Une femme ayant atteint le rang d'oiran avait donc parfois un capital culturel et social considérable. Et elle pouvait utiliser ces compétences après avoir quitté le quartier !
Une femme pouvait accumuler des dettes, tomber malade, perdre sa beauté ou sa capacité à attirer des clients et être rétrogradée dans la hiérarchie.
Et lorsqu'elle vieillissait, ses possibilités diminuaient. Certaines finissaient donc leur vie dans le système sans avoir réussi à réunir les conditions nécessaires pour partir.
Malheureusement les oiran n'étaient pas uniquement des femmes puissantes et indépendantes. Certaines avaient énormément de pouvoir symbolique et social, mais très peu de contrôle sur leur propre vie, en fait.
Certaines femmes tentaient de s'enfuir.
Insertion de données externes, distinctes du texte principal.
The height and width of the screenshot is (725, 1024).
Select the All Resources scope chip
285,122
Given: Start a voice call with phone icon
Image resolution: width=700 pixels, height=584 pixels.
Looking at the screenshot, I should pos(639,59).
Mais ce n'était évidemment pas une solution facile !
Le quartier était un environnement très contrôlé, une fugue pouvait donc avoir de graves conséquences. C'est aussi pourquoi certaines histoires populaires racontent des clients qui tentaient de faire évader leur courtisane bien-aimée. Mais dans la réalité, c'était beaucoup plus dangereux que dans les histoires romantiques.
Et c'est probablement ce mélange de glamour, célébrité, art, sexualité, argent et enfermement qui rend l'histoire des oiran aussi fascinante.
Et toi, tu connaissais ?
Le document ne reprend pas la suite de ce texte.